Mais qu'est-ce qui amène ici ? La question revient comme une ritournelle sous la plume de l'auteur. Voyageur pressé s'abstenir - pourtant le livre est court - car les lignes tracent des chemins de détour pour s'envoler progressivement vers les hauteurs de la méditation. "Pétra métaphysique" dit Le Clézio en quatrième de couverture, et il a bien raison. L'éblouissement des grès incarnat de Pétra (dont le nom sémitique "Raqmu" signifie la bariolée ou la polychrome) magnifiés sous la lumière, méritent infiniment plus qu'un simple éloge de la beauté. Plus qu'ailleurs, les portes de l'histoire ou celles des textes anciens ne demandent qu'à être poussées dans cette partie du monde où s'interpellent les prophètes, où ont marché des saints et des aventuriers, des rois et des sultans, où des combats se sont tenus, où des négoces et des trafics ont prospéré. Saül, Moïse et Aaron, Hérode, Saint-Paul, Zénobie, Mahomet, Saladin, Soliman, Constantin, Baybars auraient pu s'y croiser. L'histoire, d'ailleurs ne fait qu'y continuer. Qu'est-ce qui amène ici ?
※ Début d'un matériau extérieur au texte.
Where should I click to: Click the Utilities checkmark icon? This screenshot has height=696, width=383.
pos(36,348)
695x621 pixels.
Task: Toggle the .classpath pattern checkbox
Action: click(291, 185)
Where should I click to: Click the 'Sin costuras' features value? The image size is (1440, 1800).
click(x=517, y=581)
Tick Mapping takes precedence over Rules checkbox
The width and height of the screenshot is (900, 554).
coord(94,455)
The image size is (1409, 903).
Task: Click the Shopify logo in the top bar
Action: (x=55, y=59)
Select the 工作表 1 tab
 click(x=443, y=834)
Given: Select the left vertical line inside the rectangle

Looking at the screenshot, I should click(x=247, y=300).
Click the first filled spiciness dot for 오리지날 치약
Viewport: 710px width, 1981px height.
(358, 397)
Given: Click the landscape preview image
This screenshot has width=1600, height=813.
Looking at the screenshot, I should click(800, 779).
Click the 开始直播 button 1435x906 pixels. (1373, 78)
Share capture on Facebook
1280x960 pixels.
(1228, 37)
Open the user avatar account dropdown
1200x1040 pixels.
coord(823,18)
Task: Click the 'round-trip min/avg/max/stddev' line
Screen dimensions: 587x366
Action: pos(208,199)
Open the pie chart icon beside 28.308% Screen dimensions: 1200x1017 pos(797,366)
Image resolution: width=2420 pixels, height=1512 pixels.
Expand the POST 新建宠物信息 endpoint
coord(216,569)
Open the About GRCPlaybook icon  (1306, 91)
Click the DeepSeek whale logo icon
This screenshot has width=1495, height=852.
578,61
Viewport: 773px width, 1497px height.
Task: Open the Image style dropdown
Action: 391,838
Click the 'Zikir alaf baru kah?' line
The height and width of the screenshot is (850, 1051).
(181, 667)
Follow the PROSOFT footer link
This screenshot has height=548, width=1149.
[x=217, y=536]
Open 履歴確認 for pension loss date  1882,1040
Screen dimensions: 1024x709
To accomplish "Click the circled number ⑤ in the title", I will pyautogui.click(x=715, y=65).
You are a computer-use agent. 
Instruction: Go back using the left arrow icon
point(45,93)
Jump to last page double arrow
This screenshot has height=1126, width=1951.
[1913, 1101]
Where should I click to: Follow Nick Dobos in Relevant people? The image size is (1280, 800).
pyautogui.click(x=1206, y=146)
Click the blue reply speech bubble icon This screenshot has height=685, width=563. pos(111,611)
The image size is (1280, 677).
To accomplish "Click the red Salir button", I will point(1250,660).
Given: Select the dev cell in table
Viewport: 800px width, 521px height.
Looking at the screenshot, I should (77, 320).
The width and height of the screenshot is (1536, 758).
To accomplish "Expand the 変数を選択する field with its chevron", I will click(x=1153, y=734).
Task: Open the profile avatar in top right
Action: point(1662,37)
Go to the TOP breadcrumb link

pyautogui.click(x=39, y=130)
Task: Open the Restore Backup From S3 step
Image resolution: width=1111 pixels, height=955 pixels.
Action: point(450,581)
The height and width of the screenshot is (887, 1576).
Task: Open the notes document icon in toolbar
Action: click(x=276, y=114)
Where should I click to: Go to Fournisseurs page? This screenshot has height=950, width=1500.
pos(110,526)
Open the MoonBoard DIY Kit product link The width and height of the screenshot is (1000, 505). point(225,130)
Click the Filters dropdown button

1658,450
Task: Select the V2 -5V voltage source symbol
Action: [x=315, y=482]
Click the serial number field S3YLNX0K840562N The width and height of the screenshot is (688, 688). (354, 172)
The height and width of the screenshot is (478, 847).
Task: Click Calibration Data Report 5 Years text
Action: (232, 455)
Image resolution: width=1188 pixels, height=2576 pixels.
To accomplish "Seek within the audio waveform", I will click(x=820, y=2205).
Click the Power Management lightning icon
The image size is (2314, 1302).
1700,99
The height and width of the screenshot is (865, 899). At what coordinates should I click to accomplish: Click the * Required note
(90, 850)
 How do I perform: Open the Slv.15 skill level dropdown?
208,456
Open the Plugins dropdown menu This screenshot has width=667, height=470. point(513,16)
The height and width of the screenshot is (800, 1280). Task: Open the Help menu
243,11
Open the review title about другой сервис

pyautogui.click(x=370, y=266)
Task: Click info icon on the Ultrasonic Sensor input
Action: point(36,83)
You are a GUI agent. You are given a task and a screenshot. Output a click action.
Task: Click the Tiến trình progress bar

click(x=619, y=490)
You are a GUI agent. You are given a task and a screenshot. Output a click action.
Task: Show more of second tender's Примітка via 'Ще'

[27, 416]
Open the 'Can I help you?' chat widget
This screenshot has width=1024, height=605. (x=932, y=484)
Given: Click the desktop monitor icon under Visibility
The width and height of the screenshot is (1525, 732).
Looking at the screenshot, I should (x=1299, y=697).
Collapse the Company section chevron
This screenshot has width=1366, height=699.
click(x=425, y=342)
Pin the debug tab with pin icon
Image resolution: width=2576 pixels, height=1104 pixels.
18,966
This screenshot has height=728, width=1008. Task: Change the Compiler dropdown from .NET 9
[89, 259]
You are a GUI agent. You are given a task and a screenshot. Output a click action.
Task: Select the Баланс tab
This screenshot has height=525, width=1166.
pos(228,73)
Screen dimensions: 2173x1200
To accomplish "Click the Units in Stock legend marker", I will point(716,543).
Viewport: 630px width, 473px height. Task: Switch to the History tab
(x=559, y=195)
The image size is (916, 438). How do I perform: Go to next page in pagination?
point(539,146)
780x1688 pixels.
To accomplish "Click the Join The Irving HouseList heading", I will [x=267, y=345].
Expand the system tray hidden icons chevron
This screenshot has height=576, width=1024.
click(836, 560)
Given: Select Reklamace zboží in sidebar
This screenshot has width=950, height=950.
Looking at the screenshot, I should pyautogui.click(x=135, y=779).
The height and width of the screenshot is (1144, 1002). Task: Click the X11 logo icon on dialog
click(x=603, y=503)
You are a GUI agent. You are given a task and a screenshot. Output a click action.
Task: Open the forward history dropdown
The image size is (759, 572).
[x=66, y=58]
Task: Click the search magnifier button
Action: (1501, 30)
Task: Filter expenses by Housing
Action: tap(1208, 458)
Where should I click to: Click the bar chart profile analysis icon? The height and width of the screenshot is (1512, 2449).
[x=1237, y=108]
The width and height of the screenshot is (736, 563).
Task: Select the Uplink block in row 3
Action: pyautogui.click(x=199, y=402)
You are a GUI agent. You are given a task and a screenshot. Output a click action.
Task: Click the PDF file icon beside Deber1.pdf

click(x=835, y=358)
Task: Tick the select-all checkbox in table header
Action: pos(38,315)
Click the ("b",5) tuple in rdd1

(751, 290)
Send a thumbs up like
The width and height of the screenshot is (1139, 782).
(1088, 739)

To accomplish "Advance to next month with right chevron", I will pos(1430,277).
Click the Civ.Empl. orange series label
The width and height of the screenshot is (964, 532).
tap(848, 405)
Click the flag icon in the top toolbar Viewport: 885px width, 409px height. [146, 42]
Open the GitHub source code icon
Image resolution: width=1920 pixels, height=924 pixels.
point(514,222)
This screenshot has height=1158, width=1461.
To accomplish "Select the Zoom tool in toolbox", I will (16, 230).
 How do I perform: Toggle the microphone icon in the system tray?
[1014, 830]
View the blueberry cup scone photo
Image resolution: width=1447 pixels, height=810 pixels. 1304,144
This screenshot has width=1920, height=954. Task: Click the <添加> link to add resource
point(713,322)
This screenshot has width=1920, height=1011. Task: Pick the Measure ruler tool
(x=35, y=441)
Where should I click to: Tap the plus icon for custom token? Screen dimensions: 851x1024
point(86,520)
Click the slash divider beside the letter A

La richesse sûrement, en partie. Entre le Nil et l'Euphrate, Une route caravanière, chargée d'épices, d'or, de gomme et d'acacia, de myrrhe, d'encens, de perles ou de corail fonde, vers -1400, la prospérité des premiers Edomites, orfèvres et tisserands, autour du site probable de Pétra. le commerce est si lucratif que Pharaons, Assyriens, Perses, Grecs et Romains se la disputent intensément. Edom est annexée à la Judée par Salomon en -930. Des guerres avec les Hébreux, puis des marchands arabes (Nabitus) sédentarisés autour d'Aqaba prennent peu à peu la place des Edomites. La Nabatène devient une région autonome, un royaume indépendant ensuite qui se donne Pétra pour capitale au quatrième siècle avant JC.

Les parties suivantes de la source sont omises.